The reformist daily "Asre Azadegan", in an article published Thursday, severely criticised the Iranian Foreign Ministry for its "irresponsible attitude" in summoning the Belgian Ambassador in Tehran to lodge a protest against Brussels concerning Mr. Rafsanjani, observing that there had been no charges, no warrant, no insult against the former President nor the Iranian people.
"Could not, in the age of fast communication, e-mail and internet, the Foreign Ministry get access to the new, to read the original version of the dispatch before ridiculing both itself and the Iranian people?", the article pointed out.
As reported from the outset by Iran Press Service, more and more journalists and observers in Tehran tend to believe that the whole incident could be the work of Mr. Rafsanjani himself in order to boast his badly lost prestige and damaged political credit.
However, as several Iranian organisations are joining efforts to bring a label for crime against humanity against Mr. Hashemi Rafsanjani and other leading officials of the Islamic Republic, including Ayatollah Ali Khameneh'i, the leader of the regime, informed sources in Brussels said Belgium Justice may well go ahead in bringing charges of crime against humanity against Mr. Rafsanjani.
"Under the new Foreign Minister Mr. Louis Michel, small Belgium aspire to become a great moral power giving its diplomacy a human rights dimension", wrote the French influential daily "Le Mode", adding that in several recent affairs, including that of former Chilean dictator Augusto Pinochet, Brussels has the taken the lead in the European Union "to the point to annoy some of its' major partners like the UK".
According to a bill adopted in 1993, Belgian courts are authorised to open prosecution concerning cases of torture and crime against humanity regardless of the country of the complainant or the accused.
In the light of Pinochet affair, the law was amended to include even people enjoying immunity in their country of origin.
This is this very law that has authorised the Belgian Judge Damien Van Dermeersch to open prosecution against Mr. Rafsanjani based on a complaint by an unidentified Iranian-born Belgian who accused Mr. Rafsanjani for torture, both physical and psychological and ill treatment in prisons between 1983 and 1989 when Mr. Rafsanjani was Speaker of the Majles (Parliament)

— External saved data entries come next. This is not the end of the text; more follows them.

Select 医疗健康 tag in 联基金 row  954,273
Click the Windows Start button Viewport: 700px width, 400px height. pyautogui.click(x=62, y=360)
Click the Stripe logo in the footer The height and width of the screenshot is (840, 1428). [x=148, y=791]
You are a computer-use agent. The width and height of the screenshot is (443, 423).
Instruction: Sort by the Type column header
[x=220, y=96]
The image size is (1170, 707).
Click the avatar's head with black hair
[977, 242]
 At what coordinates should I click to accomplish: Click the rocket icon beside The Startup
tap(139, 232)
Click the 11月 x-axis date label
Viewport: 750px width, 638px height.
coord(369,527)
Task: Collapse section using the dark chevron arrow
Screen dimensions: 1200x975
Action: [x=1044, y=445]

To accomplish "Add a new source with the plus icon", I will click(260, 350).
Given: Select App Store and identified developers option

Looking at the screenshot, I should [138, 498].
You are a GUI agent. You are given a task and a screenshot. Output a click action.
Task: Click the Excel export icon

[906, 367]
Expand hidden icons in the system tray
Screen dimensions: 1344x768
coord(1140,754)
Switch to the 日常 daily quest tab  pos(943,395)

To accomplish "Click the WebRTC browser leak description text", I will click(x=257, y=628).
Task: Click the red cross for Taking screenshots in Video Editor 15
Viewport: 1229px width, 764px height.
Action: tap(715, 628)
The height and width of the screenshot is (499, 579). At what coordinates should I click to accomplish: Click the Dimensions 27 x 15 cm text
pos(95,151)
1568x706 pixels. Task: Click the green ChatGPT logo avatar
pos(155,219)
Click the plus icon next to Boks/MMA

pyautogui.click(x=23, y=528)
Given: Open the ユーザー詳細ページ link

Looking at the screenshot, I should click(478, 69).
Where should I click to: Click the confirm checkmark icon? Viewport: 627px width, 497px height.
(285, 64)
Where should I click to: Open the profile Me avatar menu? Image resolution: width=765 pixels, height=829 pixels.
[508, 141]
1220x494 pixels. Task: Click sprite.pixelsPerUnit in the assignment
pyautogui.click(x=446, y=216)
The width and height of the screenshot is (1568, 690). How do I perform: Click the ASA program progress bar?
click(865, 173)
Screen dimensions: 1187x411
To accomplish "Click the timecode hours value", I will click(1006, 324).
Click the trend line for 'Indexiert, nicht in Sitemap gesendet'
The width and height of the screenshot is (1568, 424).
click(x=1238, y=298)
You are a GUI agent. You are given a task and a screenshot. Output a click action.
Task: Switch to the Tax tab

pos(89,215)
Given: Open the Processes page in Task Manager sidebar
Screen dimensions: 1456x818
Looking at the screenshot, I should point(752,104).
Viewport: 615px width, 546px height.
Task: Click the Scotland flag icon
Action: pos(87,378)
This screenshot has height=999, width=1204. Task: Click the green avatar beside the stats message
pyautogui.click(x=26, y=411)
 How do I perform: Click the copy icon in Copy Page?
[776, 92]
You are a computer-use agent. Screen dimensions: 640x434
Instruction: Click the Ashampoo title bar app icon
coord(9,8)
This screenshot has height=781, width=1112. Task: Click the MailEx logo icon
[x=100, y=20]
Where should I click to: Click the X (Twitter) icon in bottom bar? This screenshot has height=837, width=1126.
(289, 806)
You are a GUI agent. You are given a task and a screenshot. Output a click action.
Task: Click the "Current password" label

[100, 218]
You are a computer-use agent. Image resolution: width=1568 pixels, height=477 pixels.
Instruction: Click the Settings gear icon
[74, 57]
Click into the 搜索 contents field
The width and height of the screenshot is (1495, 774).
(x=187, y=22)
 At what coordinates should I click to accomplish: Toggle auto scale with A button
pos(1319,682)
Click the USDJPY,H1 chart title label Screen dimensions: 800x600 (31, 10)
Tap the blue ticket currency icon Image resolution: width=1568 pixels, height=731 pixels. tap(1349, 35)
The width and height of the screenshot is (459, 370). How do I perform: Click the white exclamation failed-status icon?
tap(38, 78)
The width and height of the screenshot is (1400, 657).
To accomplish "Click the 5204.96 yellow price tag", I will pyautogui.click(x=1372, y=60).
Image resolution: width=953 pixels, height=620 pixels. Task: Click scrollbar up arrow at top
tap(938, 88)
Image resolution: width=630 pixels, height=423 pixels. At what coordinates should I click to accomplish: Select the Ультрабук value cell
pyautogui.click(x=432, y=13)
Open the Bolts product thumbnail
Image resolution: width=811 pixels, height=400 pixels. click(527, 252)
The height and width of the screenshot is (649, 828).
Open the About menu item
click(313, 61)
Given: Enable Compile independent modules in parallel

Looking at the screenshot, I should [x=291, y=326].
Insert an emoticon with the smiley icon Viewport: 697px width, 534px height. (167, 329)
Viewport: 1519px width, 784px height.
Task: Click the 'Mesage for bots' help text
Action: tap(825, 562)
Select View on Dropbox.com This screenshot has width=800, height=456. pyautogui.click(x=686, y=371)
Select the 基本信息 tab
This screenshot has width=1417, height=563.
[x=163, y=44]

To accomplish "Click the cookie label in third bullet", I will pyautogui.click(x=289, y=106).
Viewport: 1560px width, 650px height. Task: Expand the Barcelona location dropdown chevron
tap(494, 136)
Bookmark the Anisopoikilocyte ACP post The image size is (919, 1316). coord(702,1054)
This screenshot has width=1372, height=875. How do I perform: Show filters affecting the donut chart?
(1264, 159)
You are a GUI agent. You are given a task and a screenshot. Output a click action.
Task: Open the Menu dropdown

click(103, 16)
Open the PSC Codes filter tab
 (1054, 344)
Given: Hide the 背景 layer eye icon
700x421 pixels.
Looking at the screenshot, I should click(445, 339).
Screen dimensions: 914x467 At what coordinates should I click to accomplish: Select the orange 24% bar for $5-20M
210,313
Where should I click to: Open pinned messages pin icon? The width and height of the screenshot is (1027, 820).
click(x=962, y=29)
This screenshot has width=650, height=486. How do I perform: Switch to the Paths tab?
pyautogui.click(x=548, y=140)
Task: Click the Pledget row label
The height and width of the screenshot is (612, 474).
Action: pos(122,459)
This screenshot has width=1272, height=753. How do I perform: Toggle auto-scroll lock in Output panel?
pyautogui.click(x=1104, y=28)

In an article published Wednesday by the British daily "The Independent", Mr. Robert Fisk, twice awarded as the "best Foreign Correspondent", accuses Mr. Rafsanjani and other high ranking Iranian clerics for the murder of hundreds of Iranian dissidents.
By Robert Fisk,
They say that up to a hundred men and women were officially murdered between 1987 and 1997, in the 10 years that Ali Akbar Hashemi Rafsanjani held the presidency of Iran. There were writers and intellectuals injected with potassium cyanide or knifed to death; a married woman rumoured to have had an affair with a senior Iranian intelligence officer – she was silenced lest her story become public; a priest; a homosexual; and criminals who had made enemies of Iran's leadership. The names of some of the murderers, many linked to the Iranian Intelligence Ministry and printed for the first time in The Independent today, are known to many in Tehran but – even in the astonishing breeze of press freedom that drifts across the city in the aftermath of last month's parliamentary elections – no Iranian journalist has yet revealed their identities.
One of the bravest of Iranian reporters, the investigative journalist Akbar Gangi who writes for Sobh e Emrous, asked ex-president Rafsanjani's influential daughter Faiza if her father knew of the suspected judicial executions. She told Gangi that her father had "no control" over the Intelligence Ministry and "no information" on the murders. Gangi recalls their conversation with a smile. "I told her that if we accepted this argument, then Mr Rafsanjani would be Cardinal Richelieu," he says. "I said it was unacceptable that Hashemi Rafsanjani had no control over the Intelligence Ministry. I wrote in my paper that if Rafsanjani really had no control, then how did he once manage to fire one of Fallahian's deputies – in a case that involved Rafsanjani's family?"
Ali Fallahian was a name uttered with fear only a decade ago in Tehran. As the head of Iranian intelligence, he held the power of life and death over thousands; and in a regime which had hanged perhaps 20,000 – some say 30,000 – of its young male and female opponents in the immediate aftermath of the Iran-Iraq war, Fallahian was not a man to be crossed. Along with at least six other named officials, some still holding positions in the clerical judiciary in Iran, he is said to have agreed to secret fatwas, ordering the murder of journalists, writers, clerics and crooks.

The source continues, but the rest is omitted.